7th February 2012 marks the bicentenary of British author Charles Dickens, who was born on 7.2.1812 at 19.50 in Portsmouth, UK. Various celebratory events will take place throughout the year to mark his bicentennial anniversary so it's appropriate to look at the chart of the man who was a journalist, author and social reformer. His writing is known throughout the world, and even if you've never read a Dickens novel it's more than likely you'll know of at least two of his works - for example A Christmas Carol and Oliver Twist.


Dickens chart shows an adaptable, fluid inner motivation, with triangular and linear aspect patterns. The aspect structure is focussed, via the pinning planets, on the lower hemisphere of the chart, the area of the collective. This is the field of life that Dickens was inspired by and involved in, as a writer and social reformer. His works were a commentary on the Victorian times he was living in, and he criticised the social division between those who had more than they needed and those who were living in poverty. Were Dickens to revisit Britain now, would he find that much has changed?
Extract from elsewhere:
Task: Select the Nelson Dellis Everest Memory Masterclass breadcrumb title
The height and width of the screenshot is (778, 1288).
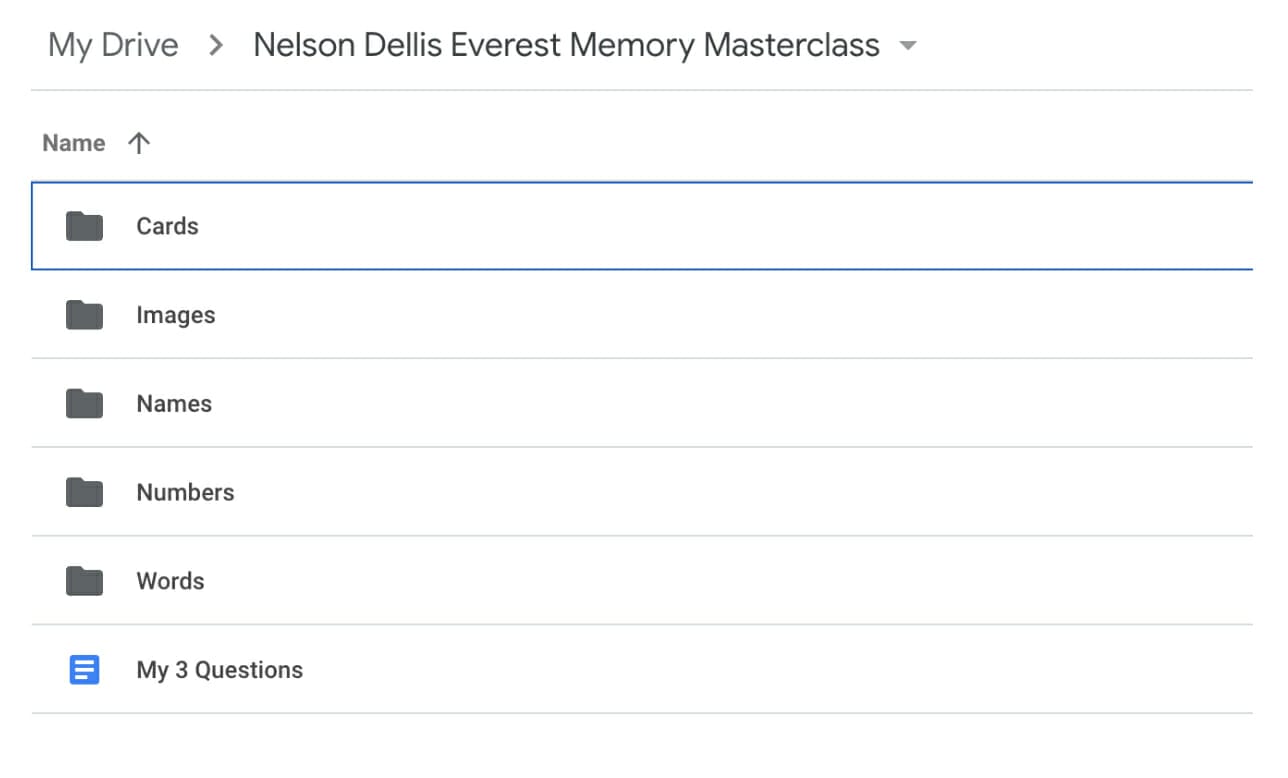Action: (x=566, y=45)
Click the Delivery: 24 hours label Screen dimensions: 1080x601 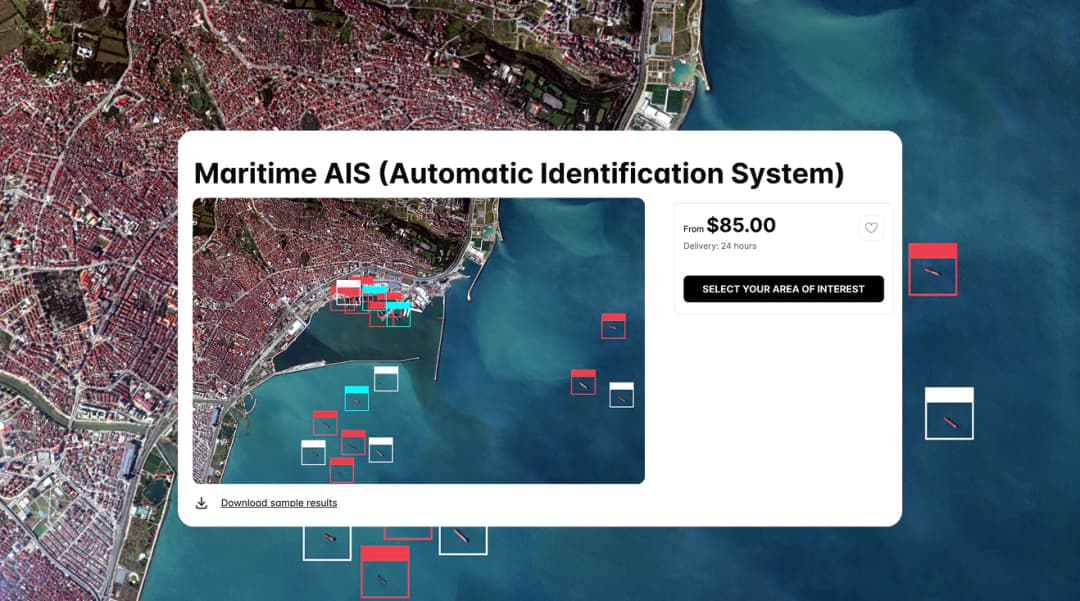coord(719,246)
The chart has three Learning triangles, all with red/green/blue aspects which offer a wide range of learning potential. Moon/Neptune, right on the IC of the chart, connects into two of the three triangles, and suggests the ability to empathise on a collective level with his fellow humans.

Dickens was first a freelance journalist, becoming a parliamentary commentator in 1833. He wrote serialised sketches in periodicals which were published under the title Sketches by Boz in 1836. The year 1836 was a significant one for Dickens. He married Caroline, daughter of George Hogarth, editor of the Evening Chronicle, and publisher of Sketches by Boz, and his first novel, The Pickwick Papers, was published. In this same year he also became editor of another periodical. How does this flurry of literary activity and recognition show up in his chart?
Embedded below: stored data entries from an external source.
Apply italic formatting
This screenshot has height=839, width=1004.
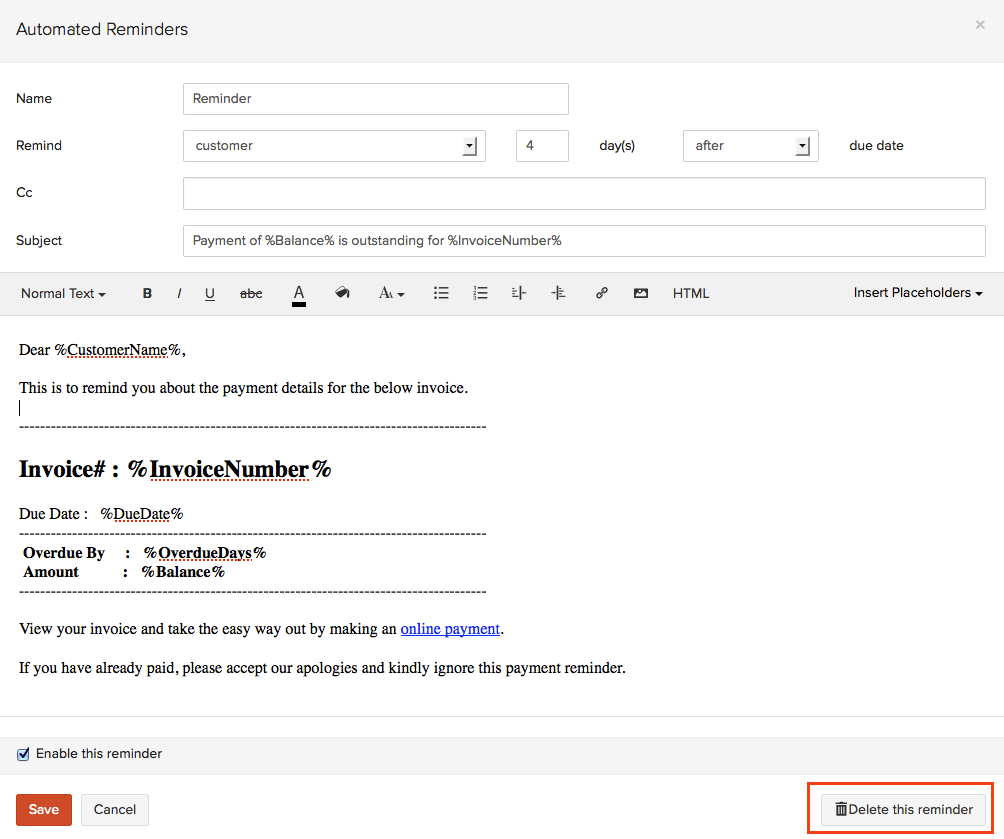pyautogui.click(x=179, y=293)
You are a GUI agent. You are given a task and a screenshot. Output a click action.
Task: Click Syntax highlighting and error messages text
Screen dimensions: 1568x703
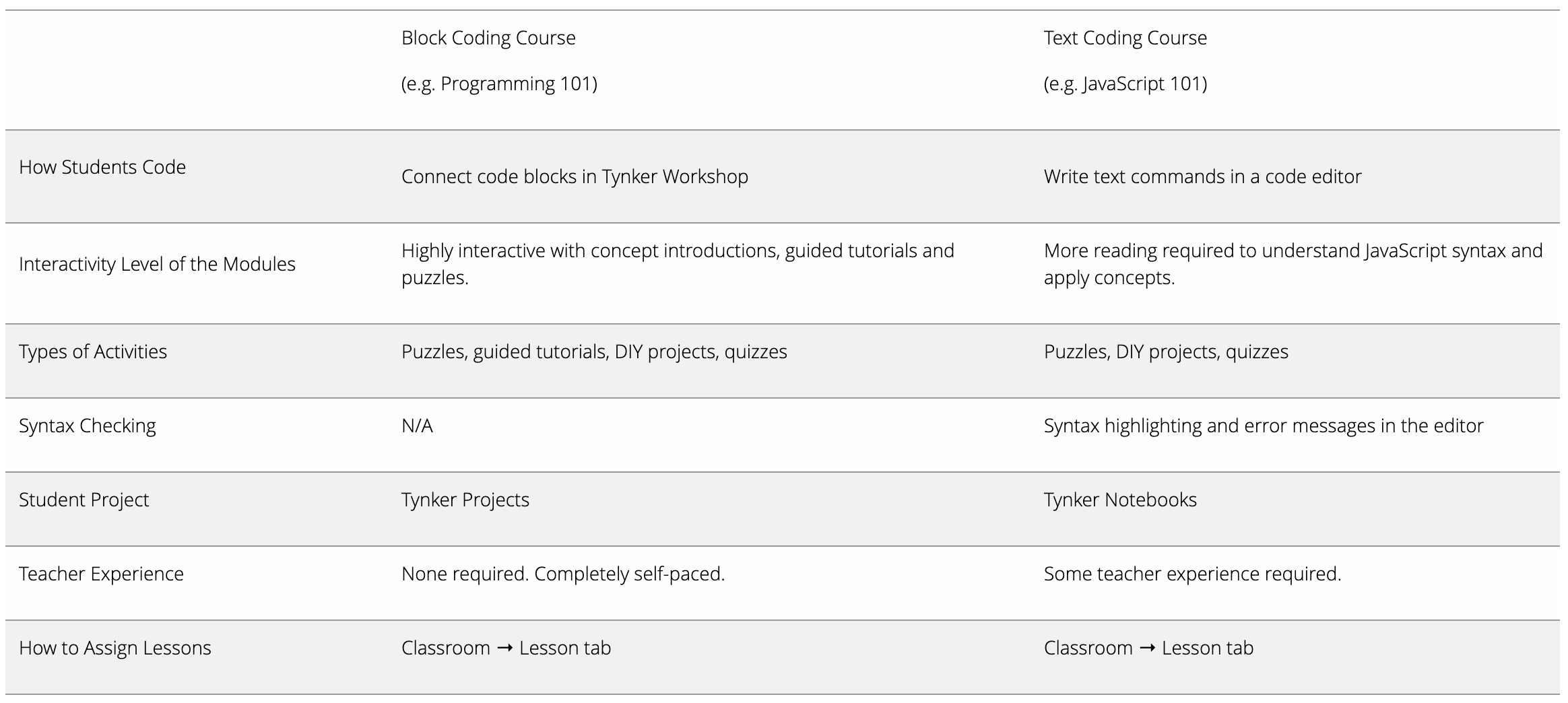(x=1263, y=426)
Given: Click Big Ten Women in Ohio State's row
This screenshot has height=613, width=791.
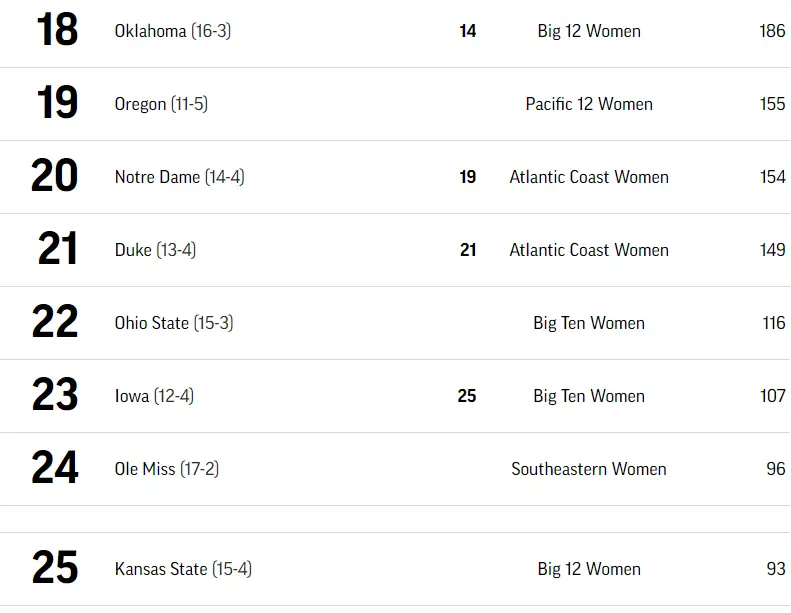Looking at the screenshot, I should click(x=589, y=323).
For a start, Dickens' Age Point was conjunct Mercury in 1836, when his career as a writer took off with the publication of The Pickwick Papers. In addition to this, Mercury, the planet associated with the drive to communicate - in Dickens through his writing - is very strongly placed in his chart. Just past the 5th cusp, it's in an excellent position to be heard, recognised and to have its say in the area of life associated with creativity, recreation and social awareness. In Victorian times, reading novels, periodicals and serialised stories (the "penny dreadfuls") was something of a leisure activity.

Mercury is part of the linear zig-zagging aspect configuration in the chart - this planet connects by sextile to Uranus (inventive, creative, forward-looking), which squares Dickens' Sun (use of the will, mind, creative thought/ideas), itself part of the small Learning triangle pinned by strongly placed Venus/Pluto and Moon/Neptune. Quite a powerful combination. And if this were not enough, Uranus is quincunx Jupiter, this aspect reaching right to the top of the chart with Jupiter looking like a hand held up high for all to see. Here in this configuration, and without too much stretching of the imagination, it's possible to see Dickens' skill as a writer about social inequality alongside with his work as a campaigner against the slave trade, which took him to America and Canada.
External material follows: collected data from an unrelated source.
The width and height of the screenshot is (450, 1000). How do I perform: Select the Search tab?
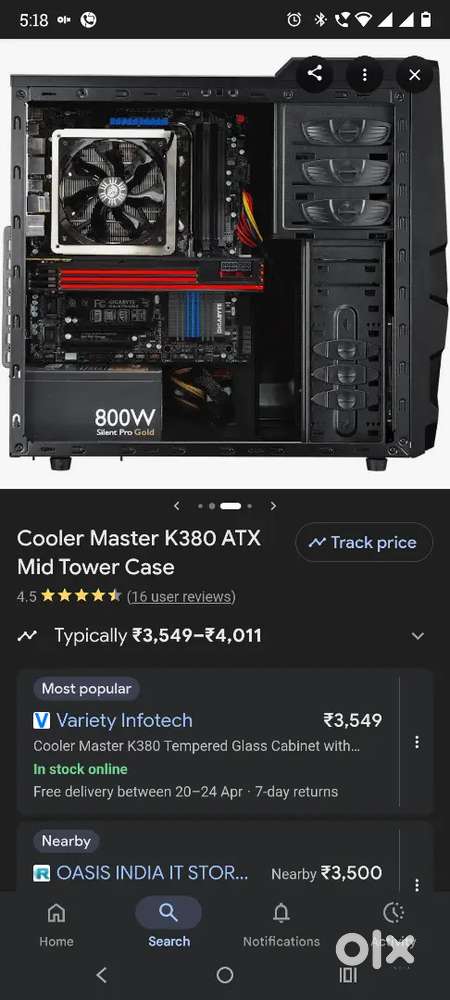click(x=169, y=924)
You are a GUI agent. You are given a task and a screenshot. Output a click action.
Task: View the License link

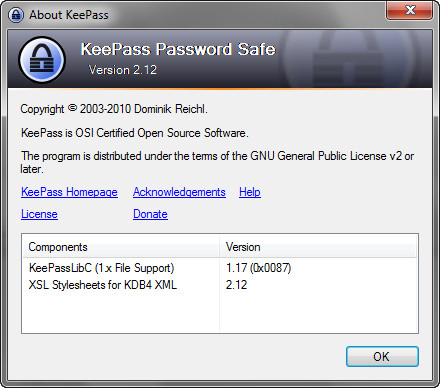39,214
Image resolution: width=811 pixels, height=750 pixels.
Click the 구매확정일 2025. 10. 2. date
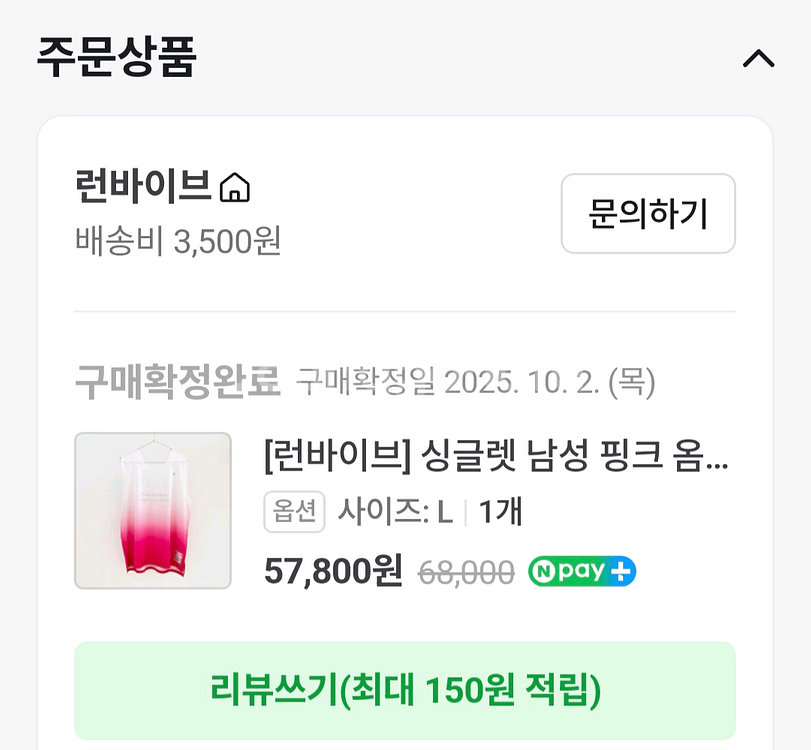coord(475,382)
He was also a philanthropist, raising funds for Great Ormond Street Hospital and setting up a home for "fallen" women, backed by money from Angela Coutts, heiress of the Coutts banking fortune. Dickens, perhaps with some astrological knowledge, named this house "Urania Cottage". The women who lived there learned how to read and write and were rehabilitated into society. But they had to emigrate, making a fresh start in life when they graduated from the programme at Urania House.

Although Dickens may have named the house Urania after the muse for astronomy rather than astrology, it's a very appropriate name for a place where lives were changed and turned around, and a graphic expression and manifestation of Mercury, Uranus and Jupiter in Dickens' chart.